Schools are currently on spring break in Philadelphia and had agreed to require masking for one week after school is back in session, in case students come in contact with COVID-19 during break. If the mask mandate is still in effect after that, it will apply to schools too.
Bettigole said the Omicron wave took the lives of nearly 750 people in the city in three months.

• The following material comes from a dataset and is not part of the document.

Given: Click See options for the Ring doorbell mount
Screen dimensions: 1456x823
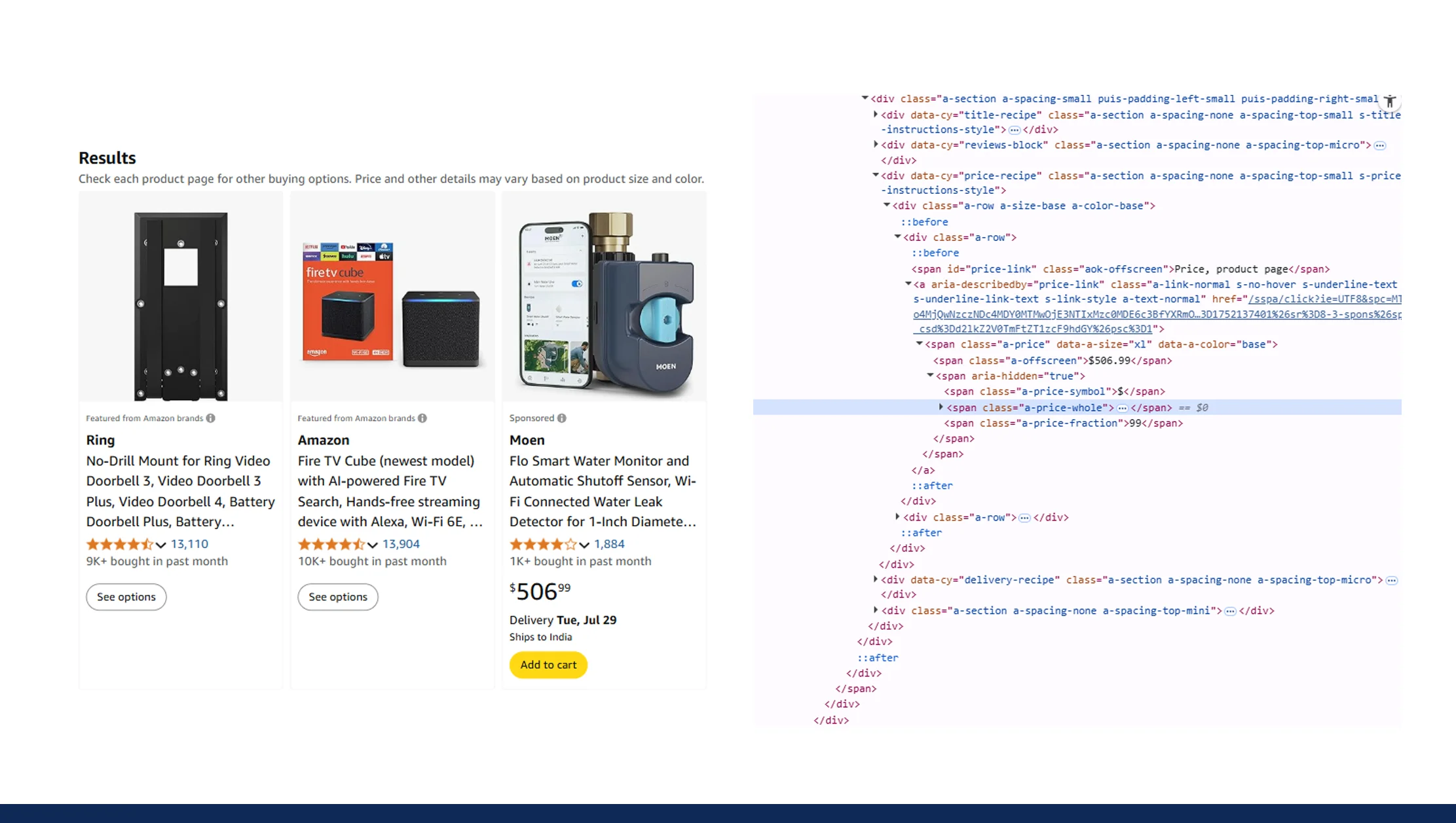Looking at the screenshot, I should point(126,596).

“I suspect that this wave will be smaller than what we saw in January, but if we wait to find out and put our masks back on, we’ll have lost our chance to stop the wave. If we mask up now and find hospitalizations don’t increase in the U.S. in response to this variant the way they have in the UK, then great. We can take off our masks with a sense of relief,” Bettigole said. “But if we fail to act now, knowing that every previous wave of infection has been followed by increased hospitalizations, and then a wave of deaths, it will be too late for many of our residents. This is your chance to get ahead of the pandemic, to put our masks on until we have more information about severity and new variant, and to choose to protect each other as we have throughout this pandemic.”
A live public chatroom rolled in time with Bettigole’s comments and was filled largely with negative comments, such as “People, don’t forget this when you vote,” “Thanks for keeping shootings down,” and “It is over Bozo.” Many said they would refuse to mask up again.
Republican Senate Candidate Kathy Barnette posted a tweet in opposition of the new mandate.
“Democrats should take their own advice and start following the science. I’m traveling over 1,500 miles a day. I’m spending more time with the voters in Pennsylvania than any other candidate and I can tell you that people feel squeezed. People feel very unnerved about the direction our country is headed. Most know that something fundamentally has gone wrong in how our country is being run right now,” Barnette told The Epoch Times.